The first day doesn’t count. It never feels like an adventure until the scenery opens up with a promise of the unknown ahead. While day 2 wasn’t new ground for us, it’s been six years since we’ve traveled along US Highway 50, otherwise known as “The Loneliest Road in America.” Last time we were driving our Prius and gas consumption was not a huge concern. Only two towns on the stretch between Fallon and Ely in Nevada (our destination) offer gas, and when one is towing a trailer, these things are important to remember. While Reg drove, confident we’d be fine, I appointed myself gas gauge monitor.
The highway follows the old mail carrying Pony Express route between Sacramento, California and St. Louis, Missouri. There are lots of pull offs with historical markers and the Nevada towns of Austin and Eureka still offer glimpses into the old west.
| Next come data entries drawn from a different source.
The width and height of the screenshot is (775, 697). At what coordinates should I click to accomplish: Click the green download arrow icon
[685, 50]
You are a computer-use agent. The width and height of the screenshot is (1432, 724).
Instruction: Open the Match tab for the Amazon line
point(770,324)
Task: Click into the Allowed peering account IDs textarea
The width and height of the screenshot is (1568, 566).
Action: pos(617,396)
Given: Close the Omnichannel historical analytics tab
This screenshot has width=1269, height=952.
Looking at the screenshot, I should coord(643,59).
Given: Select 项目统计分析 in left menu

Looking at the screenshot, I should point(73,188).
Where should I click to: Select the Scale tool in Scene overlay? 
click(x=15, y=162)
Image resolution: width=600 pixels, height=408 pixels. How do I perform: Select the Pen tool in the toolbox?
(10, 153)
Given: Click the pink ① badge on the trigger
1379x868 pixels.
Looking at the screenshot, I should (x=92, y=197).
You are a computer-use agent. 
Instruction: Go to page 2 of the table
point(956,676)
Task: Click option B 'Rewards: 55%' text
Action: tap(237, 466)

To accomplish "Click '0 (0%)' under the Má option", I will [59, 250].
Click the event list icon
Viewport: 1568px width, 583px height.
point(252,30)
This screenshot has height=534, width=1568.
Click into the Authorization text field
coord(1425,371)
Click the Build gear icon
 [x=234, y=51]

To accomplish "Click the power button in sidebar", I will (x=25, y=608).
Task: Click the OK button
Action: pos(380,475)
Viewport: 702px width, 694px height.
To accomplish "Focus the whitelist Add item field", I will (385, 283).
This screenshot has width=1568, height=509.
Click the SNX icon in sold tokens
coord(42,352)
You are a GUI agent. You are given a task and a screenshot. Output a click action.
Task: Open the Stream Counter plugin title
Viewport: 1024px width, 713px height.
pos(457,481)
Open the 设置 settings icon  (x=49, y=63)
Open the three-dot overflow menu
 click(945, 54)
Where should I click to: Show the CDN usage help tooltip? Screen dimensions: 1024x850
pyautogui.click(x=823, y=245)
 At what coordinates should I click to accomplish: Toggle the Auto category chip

We skipped the sightseeing this trip and simply enjoyed the scenery.
Not exactly nothing, but there is a reason Highway 50 across Nevada is called “The Loneliest Road.” You'll want to keep an eye on your gas gauge. Pit stops are few and far between.
According to the dot on the map, I thought Cold Springs might be a good spot to take a break. As you can see we didn't find much, but what we found was a much needed relief!
The drive across Nevada is at a deceptively high elevation. According to the World Atlas, Nevada is the most mountainous state with more than 150 named mountain ranges. (We drove up and over a good number of them today!) More than thirty Nevada peaks top 11,000 feet. It makes for a spectacular landscape.
The historic towns of Austin and Eureka are found at an elevation of nearly 7,000 feet.
Our drive often found us along the old Pony Express route. For the short time it was in operation, only about 18 months, riders were able to cover 2,000 miles in just ten days. We found bits of the old west in the towns of Austin and Eureka.